Two years ago, I learned that I had a crabapple tree in my backyard.

I mean, I knew there was a tree there. I saw it and everything. But I had no idea what kind of tree it was, and in truth, I thought it looked kind of sickly the autumn that we moved into the house. It was tucked into the corner of the lot, butting up against a big power pole. It didn’t look like much, so except to think it might need to be cut down and we’ll see, I didn’t think about the tree at all.

Probably because on top of moving into our lovely old home that autumn, my mom fell and broke her pelvis, and I sent a kid across the country for college. And my mom died and life felt so hard that winter. I remember bits and pieces of that time. Trying to come out from under the grief of my mom’s passing like some heavy blanket that I couldn’t bring myself to crawl out of.

But the spring came and the grass turned green and there were tulips growing up out of the leaf piles, like little everyday miracles. And life felt like something that maybe I could join in again. I felt like I was taking brand new steps each day, learning how to live in a world without a mother.

Just when I felt like I had my footing, we learned that my 7-year-old niece, Riley, had a brain tumor. And that she would need operations on her brain, and chemo and radiation. We didn’t know for how long or what the outcome would be. I only knew that one of my very favorite people in the world had a brain tumor. And I could not wrap my mind around how a little kid could get cancer.

It was probably the darkest time I remember. Trying to find some answer or hope in a world that clearly had a sniper in every tree, threatening to take out everyone that I loved the most. It was easy to spot every single possible pitfall that could befall any one of us.

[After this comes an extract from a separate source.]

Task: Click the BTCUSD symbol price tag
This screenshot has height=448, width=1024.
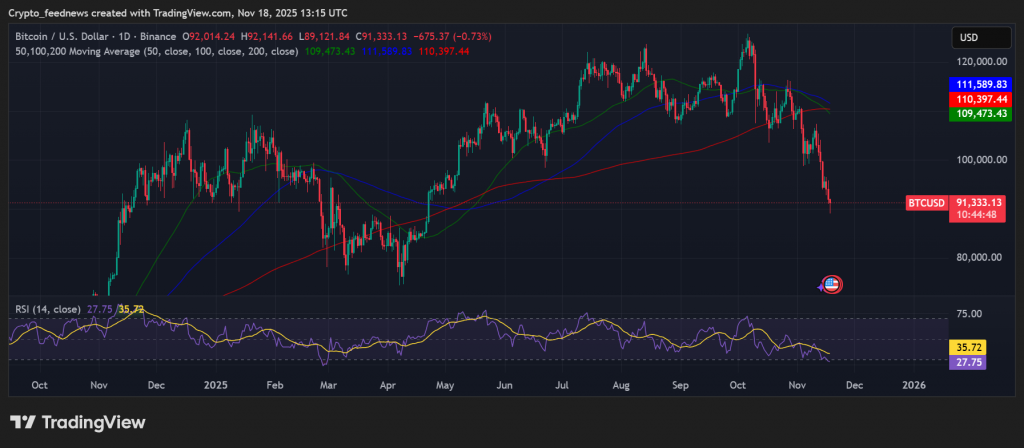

What was hard to find hope or reason in any of it.

Then one day I went outside with the dog and we were doing one of our many walks around the yard to get her to poop. And there was suddenly the most beautiful flowering tree. I had not noticed the buds. I did not know it was coming. I was too caught up in sadness to see much of anything.

But it was there anyway. A big tree full of pink flowers, so open and perfect and lovely that I could not name them anything but hope. Because pink is my niece Riley’s favorite color. Because I really needed some little miracle to bloom out of nowhere. And it did.

I stood out by that tree – day after day- for weeks, until the last blooms fell. I got attached to it in some way that one normally wouldn’t feel about a tree. Because for me, it isn’t just a tree. It is the thing that reminds me that there is always hope. And always beauty.

But hope and beauty are not something we find when we are chasing them. They are always right here.

It is only when we are ready to see them that they will appear to us.

I still love my tree. Proving to me again and again that there is always something waiting to come forward and bloom with hope, even when you are at your darkest and you don’t expect it.